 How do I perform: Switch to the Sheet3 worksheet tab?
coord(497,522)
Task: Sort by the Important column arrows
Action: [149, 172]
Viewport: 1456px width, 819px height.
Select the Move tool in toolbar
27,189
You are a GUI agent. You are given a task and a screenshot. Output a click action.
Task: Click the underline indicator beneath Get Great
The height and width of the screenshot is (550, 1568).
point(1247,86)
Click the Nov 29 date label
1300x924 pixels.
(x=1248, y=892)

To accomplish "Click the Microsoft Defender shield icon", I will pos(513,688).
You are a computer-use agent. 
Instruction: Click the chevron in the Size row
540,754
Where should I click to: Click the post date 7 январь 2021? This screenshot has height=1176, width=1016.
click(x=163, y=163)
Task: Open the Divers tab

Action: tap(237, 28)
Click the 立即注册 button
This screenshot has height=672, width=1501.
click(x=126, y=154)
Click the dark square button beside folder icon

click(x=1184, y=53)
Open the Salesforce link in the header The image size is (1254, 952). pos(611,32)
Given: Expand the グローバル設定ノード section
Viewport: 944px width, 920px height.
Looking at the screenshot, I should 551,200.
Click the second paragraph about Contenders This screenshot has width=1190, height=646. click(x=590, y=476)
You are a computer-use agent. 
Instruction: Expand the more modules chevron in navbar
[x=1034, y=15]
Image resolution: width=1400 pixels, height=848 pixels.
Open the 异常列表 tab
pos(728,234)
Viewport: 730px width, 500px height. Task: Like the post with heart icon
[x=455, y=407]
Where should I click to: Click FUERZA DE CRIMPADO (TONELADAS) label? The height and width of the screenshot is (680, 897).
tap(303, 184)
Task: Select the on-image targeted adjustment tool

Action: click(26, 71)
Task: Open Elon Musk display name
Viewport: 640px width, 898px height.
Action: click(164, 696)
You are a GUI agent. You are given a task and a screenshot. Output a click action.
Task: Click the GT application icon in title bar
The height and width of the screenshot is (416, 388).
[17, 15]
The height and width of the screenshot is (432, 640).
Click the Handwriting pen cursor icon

Brief: Give exactly the lines from the one with "Viewport: 640px width, 898px height." to the end of the entries, nothing before them.

Answer to the exercise:
Viewport: 640px width, 898px height.
Action: click(164, 696)
You are a GUI agent. You are given a task and a screenshot. Output a click action.
Task: Click the GT application icon in title bar
The height and width of the screenshot is (416, 388).
[17, 15]
The height and width of the screenshot is (432, 640).
Click the Handwriting pen cursor icon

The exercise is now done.